Para nós, pais de pessoas com autismo, a morte de Rafael, filho de Jô Soares, dói como a de alguém próximo.
Quando a loteria genética nos prega uma peça, um perverso mecanismo de defesa é pensarmos em celebridades que vivem situações semelhantes. Como são elas as divindades do presente, queremos que nos confortem com a publicidade de seus infortúnios.
Enlutados, alguns pais se pegam condenando os famosos por não exporem seus casos com a intensidade que o nosso sofrimento reclama.
Há alguns anos, lia-se na internet que Jô escondia seu filho autista. Mentira. Ele levava Rafael ao clube, às ruas, mostrou-o na imprensa.
Jô teve recursos para permitir ao filho único desenvolver suas aptidões. Não é a regra no Brasil.
Felizmente, os deficientes e autistas de famílias muito pobres têm direito constitucional ao BPC (Benefício de Prestação Continuada). Hoje, 1,9 milhão dessas pessoas recebem um salário mínimo todo mês.

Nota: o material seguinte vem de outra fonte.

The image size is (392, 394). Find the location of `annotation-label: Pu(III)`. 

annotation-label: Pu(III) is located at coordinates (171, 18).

Mas em qualquer estrato, apesar de conquistas recentes, ainda é difícil encontrar opções satisfatórias na educação, na saúde, nas terapias. Travam-se batalhas de Davi (ou de Sísifo) contra a burocracia, a indiferença dos políticos, o descaso dos planos de saúde, o despreparo dos profissionais.

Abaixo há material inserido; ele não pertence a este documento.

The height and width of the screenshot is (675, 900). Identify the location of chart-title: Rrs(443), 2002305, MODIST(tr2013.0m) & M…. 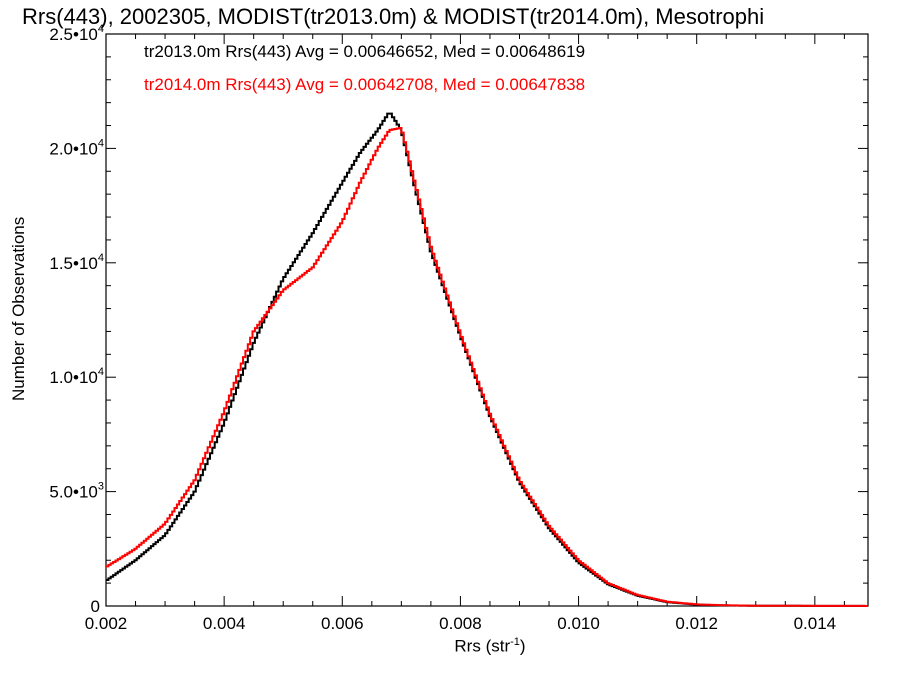
(394, 16).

Perpassando tudo está a inadequação à lógica capitalista. O jornal "O Globo" sintetizou isso em editorial de seis dias atrás: dividiu o país em "nós" (os que produzem e que pagam impostos) e "eles" (os que dependem de programas sociais). Como muitos de nossos filhos não fabricam bens nem pagam IR, estão no time dos estorvos nacionais --com os loucos, os indígenas, os indigentes. Já ricos que burlam o Fisco ou especulam na Bolsa são "empreendedores".
Se um dia isso mudar, alguém recordará Rafael e outros filhos que não puderam esperar tanto.
Texto de Luiz Fernando Vianna, na Folha de São Paulo. Destaque do blogueiro.